(AVAILABLE DATA)
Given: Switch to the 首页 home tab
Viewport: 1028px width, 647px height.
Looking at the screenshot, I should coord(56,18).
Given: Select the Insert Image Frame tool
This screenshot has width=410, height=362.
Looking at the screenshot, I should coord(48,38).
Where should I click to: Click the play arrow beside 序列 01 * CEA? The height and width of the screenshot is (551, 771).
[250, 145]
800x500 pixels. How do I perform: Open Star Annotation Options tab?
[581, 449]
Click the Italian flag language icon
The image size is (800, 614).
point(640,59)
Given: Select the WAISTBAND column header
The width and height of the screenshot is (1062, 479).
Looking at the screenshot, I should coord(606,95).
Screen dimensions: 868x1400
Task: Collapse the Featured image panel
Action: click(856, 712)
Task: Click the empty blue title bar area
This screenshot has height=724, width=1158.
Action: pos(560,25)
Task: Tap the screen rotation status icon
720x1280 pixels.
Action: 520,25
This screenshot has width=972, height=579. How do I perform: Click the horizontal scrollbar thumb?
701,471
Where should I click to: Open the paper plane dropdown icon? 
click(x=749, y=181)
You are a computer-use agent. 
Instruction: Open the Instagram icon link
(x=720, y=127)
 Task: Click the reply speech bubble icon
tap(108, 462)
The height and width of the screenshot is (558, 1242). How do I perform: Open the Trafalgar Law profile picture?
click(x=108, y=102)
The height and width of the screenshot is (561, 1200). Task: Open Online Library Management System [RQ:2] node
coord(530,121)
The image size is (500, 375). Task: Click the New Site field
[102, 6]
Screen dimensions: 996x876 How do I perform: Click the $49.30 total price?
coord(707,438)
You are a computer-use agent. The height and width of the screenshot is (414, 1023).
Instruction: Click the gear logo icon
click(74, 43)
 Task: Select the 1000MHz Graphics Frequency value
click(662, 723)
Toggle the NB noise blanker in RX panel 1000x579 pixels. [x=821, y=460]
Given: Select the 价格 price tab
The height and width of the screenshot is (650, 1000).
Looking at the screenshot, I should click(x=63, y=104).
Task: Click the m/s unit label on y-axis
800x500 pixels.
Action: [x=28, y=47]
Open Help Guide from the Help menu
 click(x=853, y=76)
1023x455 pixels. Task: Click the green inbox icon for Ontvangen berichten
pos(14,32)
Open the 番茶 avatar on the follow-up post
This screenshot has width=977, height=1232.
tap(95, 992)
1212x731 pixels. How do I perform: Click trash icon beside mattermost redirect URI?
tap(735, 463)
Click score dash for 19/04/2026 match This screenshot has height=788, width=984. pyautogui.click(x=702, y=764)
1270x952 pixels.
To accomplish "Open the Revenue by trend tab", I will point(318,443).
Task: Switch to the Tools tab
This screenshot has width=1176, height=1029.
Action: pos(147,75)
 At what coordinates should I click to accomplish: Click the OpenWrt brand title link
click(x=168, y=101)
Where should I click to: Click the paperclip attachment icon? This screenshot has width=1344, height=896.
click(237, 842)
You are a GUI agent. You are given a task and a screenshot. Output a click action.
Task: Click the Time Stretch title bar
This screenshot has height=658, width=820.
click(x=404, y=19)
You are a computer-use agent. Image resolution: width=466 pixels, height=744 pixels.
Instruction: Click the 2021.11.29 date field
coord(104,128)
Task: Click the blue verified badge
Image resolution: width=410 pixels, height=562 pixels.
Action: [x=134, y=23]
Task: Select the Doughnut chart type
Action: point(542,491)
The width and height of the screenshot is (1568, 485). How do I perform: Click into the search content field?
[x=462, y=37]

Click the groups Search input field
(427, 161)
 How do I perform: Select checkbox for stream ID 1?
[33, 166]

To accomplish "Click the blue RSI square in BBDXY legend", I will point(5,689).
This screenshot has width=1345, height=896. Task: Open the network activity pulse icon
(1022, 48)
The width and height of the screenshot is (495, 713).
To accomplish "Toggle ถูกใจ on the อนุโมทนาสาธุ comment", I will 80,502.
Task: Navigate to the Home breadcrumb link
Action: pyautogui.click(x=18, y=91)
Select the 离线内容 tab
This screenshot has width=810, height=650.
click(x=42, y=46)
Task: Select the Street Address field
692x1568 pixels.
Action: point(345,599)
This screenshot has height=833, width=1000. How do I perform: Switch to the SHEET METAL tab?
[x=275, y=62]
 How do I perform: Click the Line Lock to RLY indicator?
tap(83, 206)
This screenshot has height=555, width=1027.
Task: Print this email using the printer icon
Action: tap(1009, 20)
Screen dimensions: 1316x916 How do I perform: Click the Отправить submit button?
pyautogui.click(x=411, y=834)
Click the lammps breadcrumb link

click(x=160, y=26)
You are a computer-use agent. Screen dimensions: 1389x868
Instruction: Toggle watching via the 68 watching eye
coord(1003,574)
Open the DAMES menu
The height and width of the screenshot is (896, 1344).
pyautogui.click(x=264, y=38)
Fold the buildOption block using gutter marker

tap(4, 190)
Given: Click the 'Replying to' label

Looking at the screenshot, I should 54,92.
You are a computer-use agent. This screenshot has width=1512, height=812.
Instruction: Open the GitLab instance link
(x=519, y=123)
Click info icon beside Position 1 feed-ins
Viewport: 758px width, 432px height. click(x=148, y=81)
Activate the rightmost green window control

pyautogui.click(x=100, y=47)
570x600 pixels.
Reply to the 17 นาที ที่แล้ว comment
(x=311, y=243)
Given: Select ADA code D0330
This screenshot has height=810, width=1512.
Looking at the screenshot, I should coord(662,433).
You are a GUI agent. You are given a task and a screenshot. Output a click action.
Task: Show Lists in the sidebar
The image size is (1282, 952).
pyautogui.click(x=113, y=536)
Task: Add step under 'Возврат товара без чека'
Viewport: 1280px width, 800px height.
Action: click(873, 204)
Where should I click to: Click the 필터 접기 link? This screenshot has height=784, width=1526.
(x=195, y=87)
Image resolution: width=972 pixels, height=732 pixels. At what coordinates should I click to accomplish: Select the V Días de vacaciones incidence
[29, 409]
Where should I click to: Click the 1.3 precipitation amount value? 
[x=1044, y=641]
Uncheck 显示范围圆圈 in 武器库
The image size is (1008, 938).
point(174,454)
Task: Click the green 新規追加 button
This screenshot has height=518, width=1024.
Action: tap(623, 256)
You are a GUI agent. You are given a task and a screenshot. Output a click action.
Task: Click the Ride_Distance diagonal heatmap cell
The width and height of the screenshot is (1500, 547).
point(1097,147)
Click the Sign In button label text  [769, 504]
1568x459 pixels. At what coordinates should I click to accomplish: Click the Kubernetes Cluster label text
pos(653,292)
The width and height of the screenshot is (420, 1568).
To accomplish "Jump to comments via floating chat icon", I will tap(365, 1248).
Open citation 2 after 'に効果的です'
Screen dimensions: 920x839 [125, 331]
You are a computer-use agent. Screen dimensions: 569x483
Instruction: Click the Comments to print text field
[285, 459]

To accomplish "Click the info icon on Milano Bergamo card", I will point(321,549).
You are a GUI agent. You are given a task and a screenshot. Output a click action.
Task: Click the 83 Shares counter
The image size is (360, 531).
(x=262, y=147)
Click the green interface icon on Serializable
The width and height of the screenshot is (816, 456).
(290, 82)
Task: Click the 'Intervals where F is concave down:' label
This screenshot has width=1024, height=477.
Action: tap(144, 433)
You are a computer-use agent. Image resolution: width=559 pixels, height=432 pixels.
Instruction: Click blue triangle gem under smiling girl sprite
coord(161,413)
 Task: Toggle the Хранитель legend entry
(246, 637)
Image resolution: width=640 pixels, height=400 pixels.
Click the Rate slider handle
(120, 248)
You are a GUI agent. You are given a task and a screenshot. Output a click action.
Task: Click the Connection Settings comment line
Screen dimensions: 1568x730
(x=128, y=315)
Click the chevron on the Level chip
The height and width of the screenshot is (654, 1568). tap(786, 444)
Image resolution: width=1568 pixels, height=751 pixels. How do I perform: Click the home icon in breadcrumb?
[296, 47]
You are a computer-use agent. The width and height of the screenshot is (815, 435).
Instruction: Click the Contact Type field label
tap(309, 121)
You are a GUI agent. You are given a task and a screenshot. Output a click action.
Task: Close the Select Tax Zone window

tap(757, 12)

(WORK ORDER) In the listing above, find the line containing "You are a computer-use agent. Screen dimensions: 1389x868" and the line containing "570x600 pixels.", then retype both and every line between them exactly, with nothing else.

(RESULT OF THE TASK)
You are a computer-use agent. Screen dimensions: 1389x868
Instruction: Toggle watching via the 68 watching eye
coord(1003,574)
Open the DAMES menu
The height and width of the screenshot is (896, 1344).
pyautogui.click(x=264, y=38)
Fold the buildOption block using gutter marker

tap(4, 190)
Given: Click the 'Replying to' label

Looking at the screenshot, I should 54,92.
You are a computer-use agent. This screenshot has width=1512, height=812.
Instruction: Open the GitLab instance link
(x=519, y=123)
Click info icon beside Position 1 feed-ins
Viewport: 758px width, 432px height. click(x=148, y=81)
Activate the rightmost green window control

pyautogui.click(x=100, y=47)
570x600 pixels.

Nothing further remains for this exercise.